▶ [The task]
Please copy exactly the line containing "The width and" and every line after it, through the last line of the records below, leaving out all pictures.

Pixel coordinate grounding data
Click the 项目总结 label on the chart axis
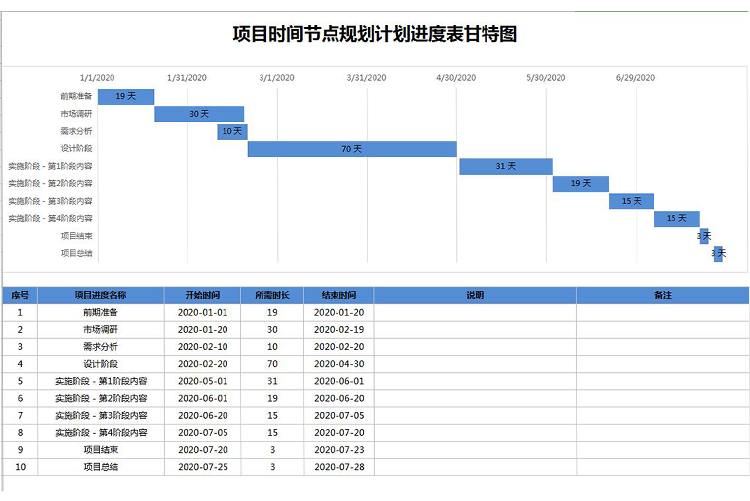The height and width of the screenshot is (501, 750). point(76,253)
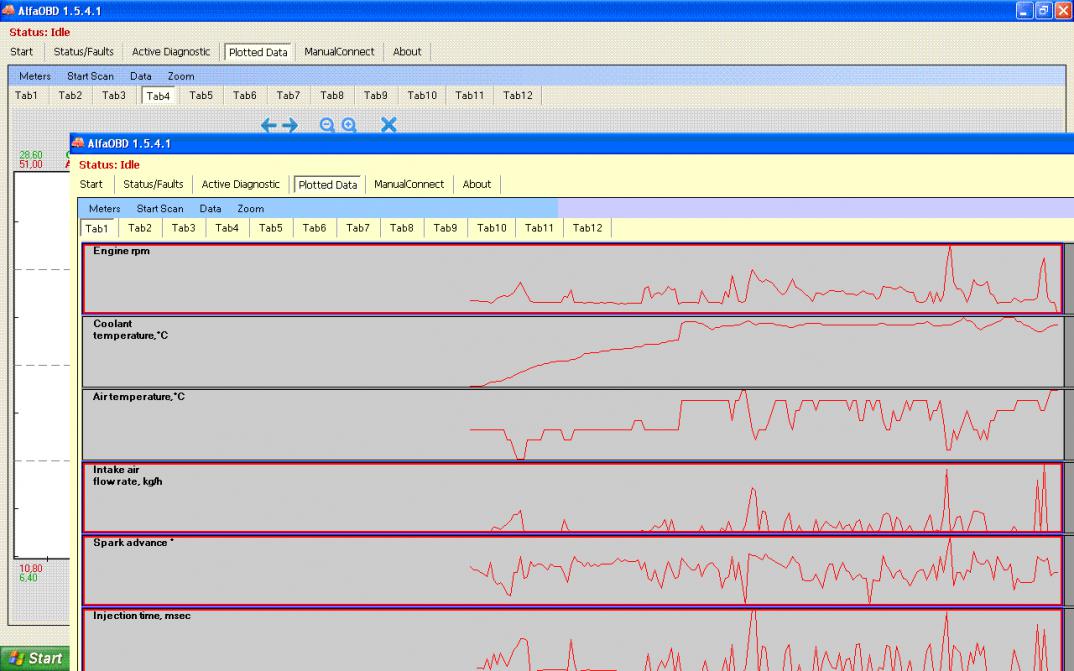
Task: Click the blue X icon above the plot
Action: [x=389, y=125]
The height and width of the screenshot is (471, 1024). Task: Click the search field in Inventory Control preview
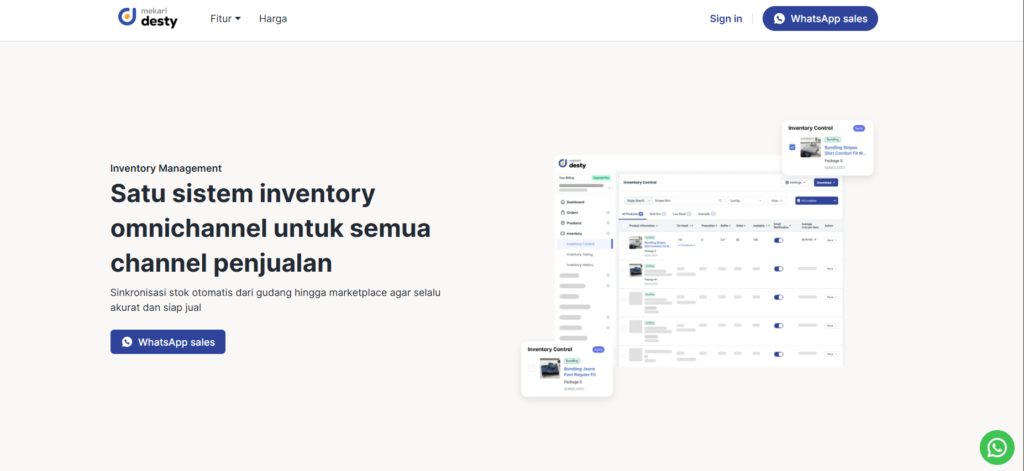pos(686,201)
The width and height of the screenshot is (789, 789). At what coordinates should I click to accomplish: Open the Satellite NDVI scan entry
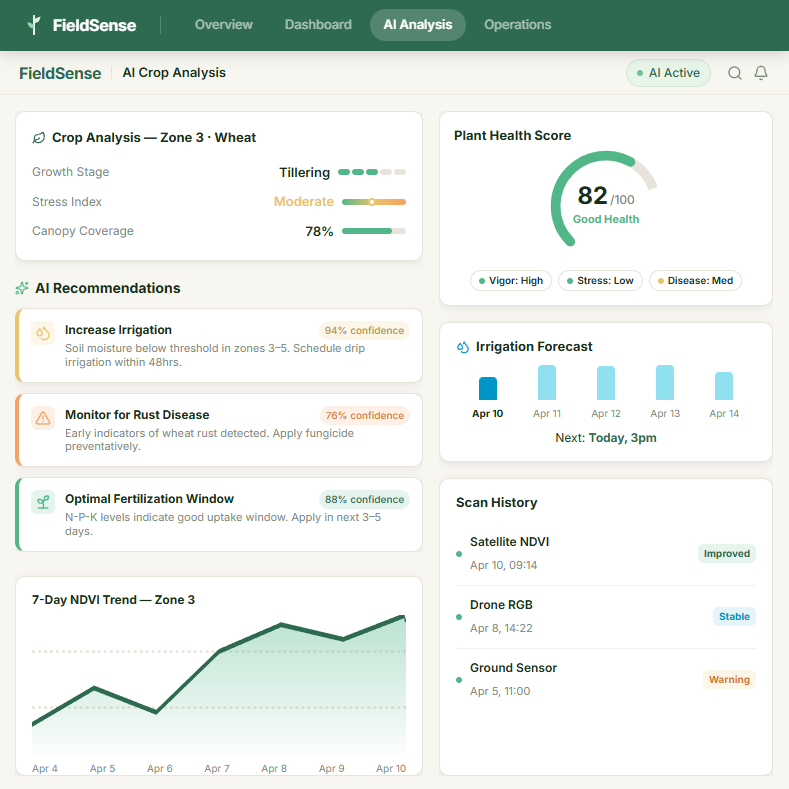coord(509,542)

▶ [Solved exercise]
The width and height of the screenshot is (789, 789). At what coordinates should I click to accomplish: Open the Satellite NDVI scan entry
coord(509,542)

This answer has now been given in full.